On March 23, 2020, Skyhorse Publishing announced that it had acquired and released the memoir Apropos of Nothing by Woody Allen through its Arcade imprint. The book, originally set for an April 7 release by Hachette Book Group, was cancelled after Hachette employees staged a walkout in protest. Apropos of Nothing was listed on the April 26, 2020 New York Times Best Seller list for Hardcover Nonfiction. On September 8, 2020, Skyhorse published Disloyal: A Memoir: The True Story of the Former Personal Attorney to President Donald J. Trump by Michael Cohen, which became a #1 New York Times bestseller.

The book, The Walk by Philippe Petit, about his walk between New York's World Trade Center towers, released by Skyhorse on July 21, 2015, based on a major motion picture also titled The Walk directed by Robert Zemeckis and released on September 30, 2015. On September 16, 2016, Skyhorse released the official motion picture tie-in book Snowden, timed to the release of the Oliver Stone film by the same name. The book Last Flag Flying, by Darryl Ponicsan, published by Skyhorse on September 5, 2017, has been made into a feature film.

Sky Pony, the children's book imprint of Skyhorse, publishes a line of unofficial Hacks for Minecrafters books, and a series of original, unofficial novels. Along with Scholastic, the official licensing publisher of Minecraft books in the U.S., the two houses publish the majority of Minecraft titles for kids.

On May 17, 2021, Skyhorse announced that it would release Blake Bailey's biography of Philip Roth, Philip Roth: The Biography. The book was originally published by W. W. Norton & Company, which withdrew it after allegations of sexual misconduct were made against Bailey.

On November 16, 2021, Skyhorse published the bestseller The Real Anthony Fauci: Bill Gates, Big Pharma, and the Global War on Democracy and Public Health by Robert F. Kennedy Jr.

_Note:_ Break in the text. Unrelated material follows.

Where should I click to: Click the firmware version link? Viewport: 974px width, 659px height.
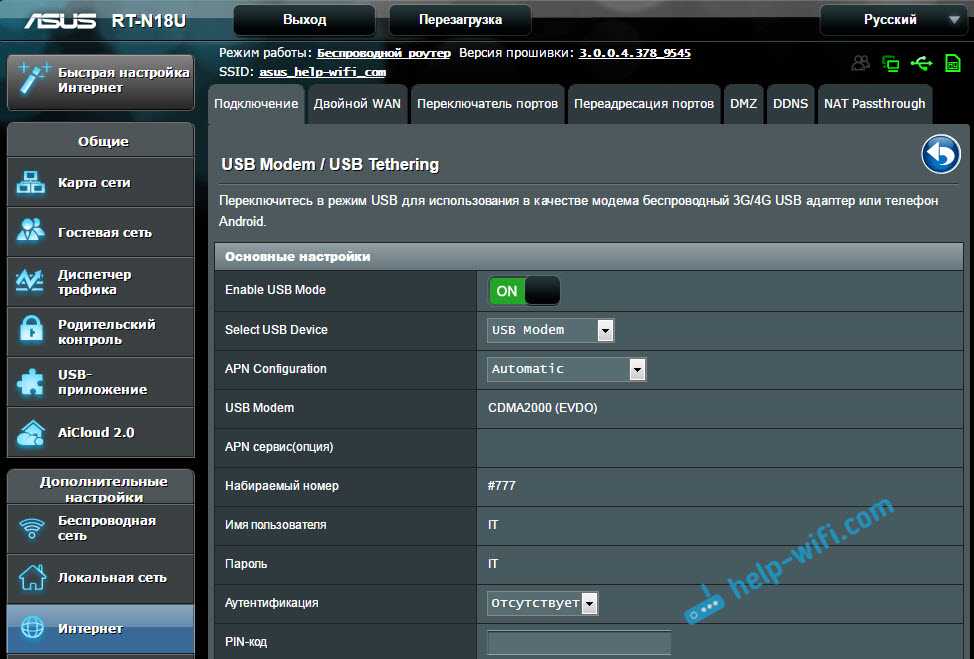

Skyhorse added to its New York Times bestselling list of books by publishing Vax-Unvax: Let the Science Speak by Robert F. Kennedy Jr. and Brian Hooker on August 29, 2023. and Unhumans: The Secret History of Communist Revolutions (and How to Crush Them) by Jack Posobiec and Joshua Lisec, on July 9, 2024. On October 8, 2024, Skyhorse published Melania, a memoir by Melania Trump, which became a #1 New York Times bestseller.

Skyhorse has published thirty-five titles about the assassination of John F. Kennedy, including many promoting conspiracy theories. The company was reported to have invested $1 million on acquisition, printing and marketing for the publication of eight new books on the subject in 2013; as well as $300,000 to $400,000 on the reprints of seventeen others. Authors on the subject published or re-published by Skyhorse include Richard Belzer, Gaeton Fonzi, Jim Garrison Mark Lane, Peter Dale Scott, Roger Stone, Jesse Ventura, and Harold Weisberg.

== Criticism ==
In 2020, Vanity Fair printed an article criticizing Skyhorse Publishing for being a toxic workplace, and for printing books containing conspiracy theories. Also in 2020, the Los Angeles Times has described it as "almost comically agnostic on the truth".

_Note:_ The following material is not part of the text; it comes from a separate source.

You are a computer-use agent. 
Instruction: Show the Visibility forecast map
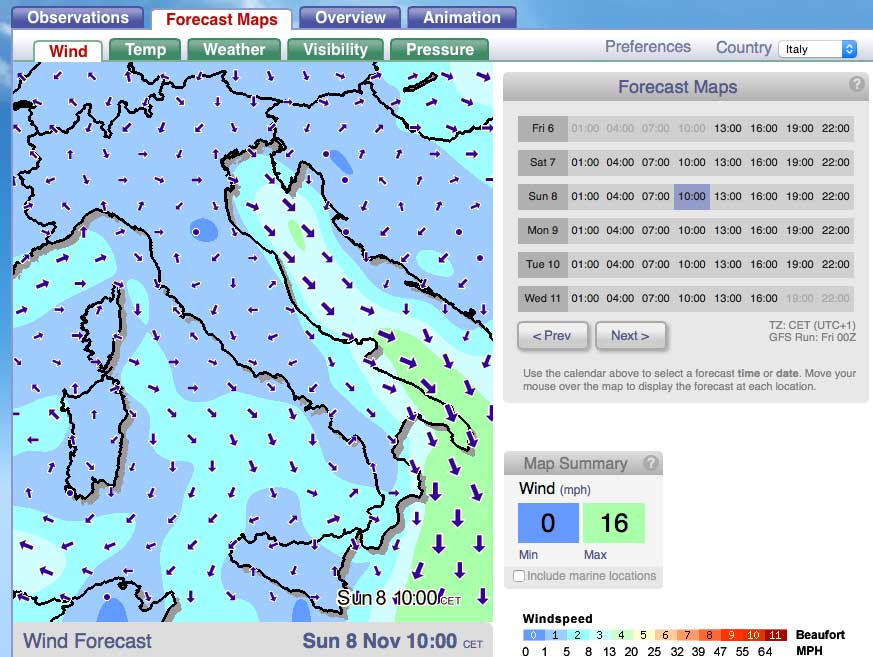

In March 2022, The Guardian called Skyhorse publisher Tony Lyons "the US publisher who picks up books 'cancelled' by other presses". In response, Lyons said, "Maybe the role of publishers is to bring people closer. To encourage them to read things they disagree with, that make them angry, but ultimately to learn things that help them bridge the gap to what they thought they hated but may find some nuance in."

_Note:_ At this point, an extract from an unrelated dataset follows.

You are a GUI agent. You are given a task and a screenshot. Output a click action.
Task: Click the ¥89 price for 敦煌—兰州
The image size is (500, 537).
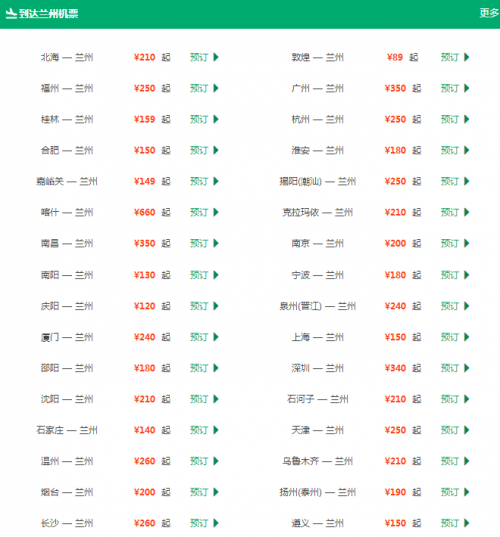(395, 57)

In June 2022, Simon & Schuster announced it would be distributing Skyhorse's forthcoming publication of the House Select Committee's report on the attack on the U.S. Capitol on January 6, 2021. The book would contain an introduction by Darren Beattie, a former Trump speechwriter and conspiracy theorist who has referred to the Committee's investigation as a "witch hunt."

In 2023, the Associated Press reported that Skyhorse had a deal to publish books by the vaccine misinformation organisation Children's Health Defense, run by Robert F. Kennedy Jr.